Comment être sûr que ton photon est bien arrivé à destination ? Le gribouillis sur l’accusé réception UPS ? Un message sur un autre canal sécurisé commun ? Dans ce cas autant s’échanger des clés découpées via différents canaux.
La longue distance et la multiplicité des destinataires ne sont pas près d’être gérés
Le 27/01/2021 à 09h10
Autant installer un satellite à équidistance de la Terre et de Mars qui envoie des photons intriqués vers les deux astres. Par contre la trajectoire du satellite va être compliquée à gérer…
Le 27/01/2021 à 09h04
Dans le 1,8 milliard, il y a détournement de l’argent prévu initialement pour Saclay qui avait été détourné pour les JO de 2024 ?
Le 27/01/2021 à 10h32
Ah ok, j’en avais entendu parler en effet, mais j’avais pas fait le lien…
Non, le photon tu le donnes en main propre à l’avance : sécurité du transfert de photon.
Mais bon, je viens de relire https://fr.wikipedia.org/wiki/Intrication_quantique#Réalisation_pratique_d’un_état_intriqué">wikipédia sur l’intrication quantique et apparemment, ça ne fonctionnerait pas…
Le 27/01/2021 à 12h18
L’intrication quantique ce n’est pas ça.

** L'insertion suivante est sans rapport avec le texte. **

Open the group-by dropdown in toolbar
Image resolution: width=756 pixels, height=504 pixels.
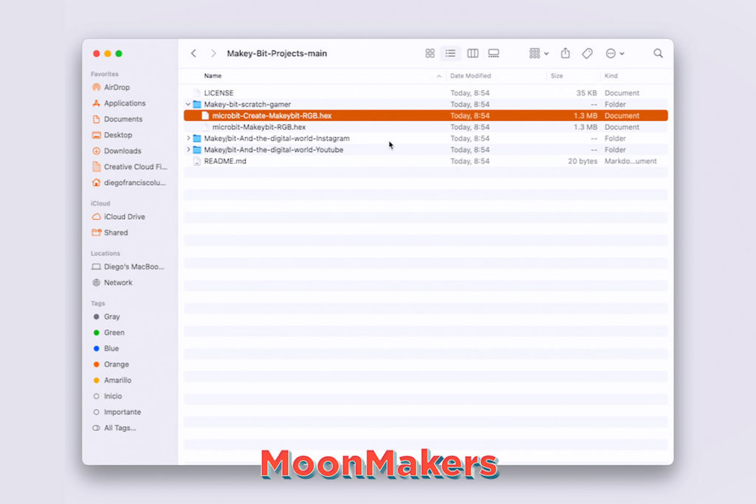pos(539,54)
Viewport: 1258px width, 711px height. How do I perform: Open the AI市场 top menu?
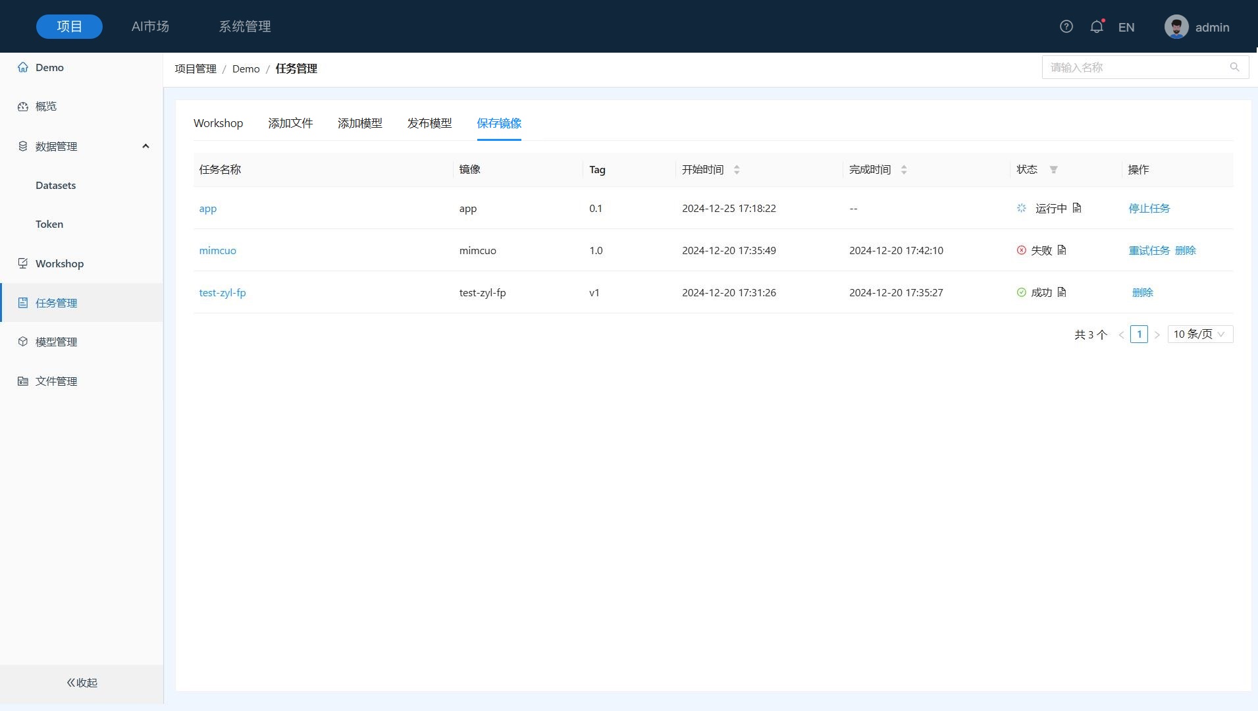click(150, 26)
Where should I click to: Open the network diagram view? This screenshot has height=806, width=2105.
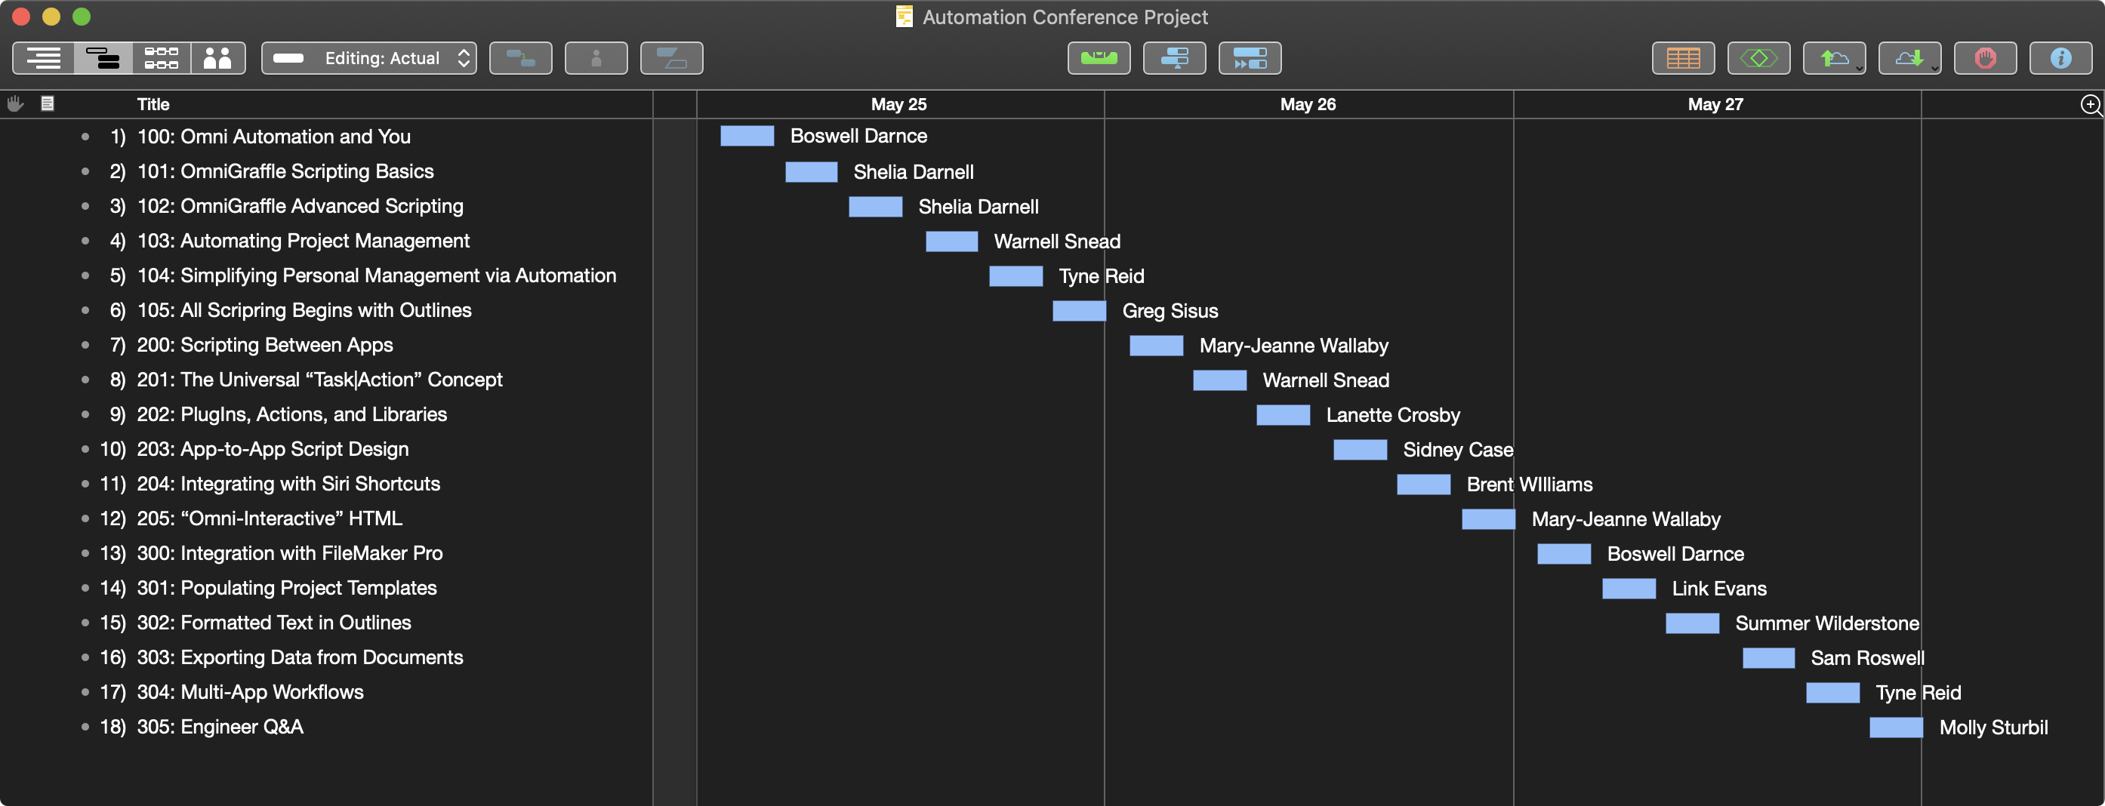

Les photons ont un état identique à leur création (que l’on connait car ils sont dans une “superposition d’état”), et la mesure (donc la destruction) d’un photon de la pair ne va pas “par magie” définir l’autre.
L’autre photon aura le même état que le premier. Ce qui intéresse les militaires c’est que cela assure théoriquement une sécurité parfaite, puisque la mesure d’un photon équivaut à la mesure de l’autre. Si c’est pas le cas, il y a violation de la communication .
Le 28/01/2021 à 19h31
Ça serait bien de mentionner les avis des experts en sécurité, histoire de relativiser les délires de physiciens qui cherchent aussi et d’abord des financements.
L’avis de l’ANSSI: République FrançaiseLe NCSC (UK): https://www.ncsc.gov.uk/whitepaper/quantum-security-technologies
Le quantique n’apporte rien a la sécurité des communications.
Le 30/01/2021 à 10h58
Copie France est d’ailleurs déja en train de définir l’assiette de redevance sur les quantums.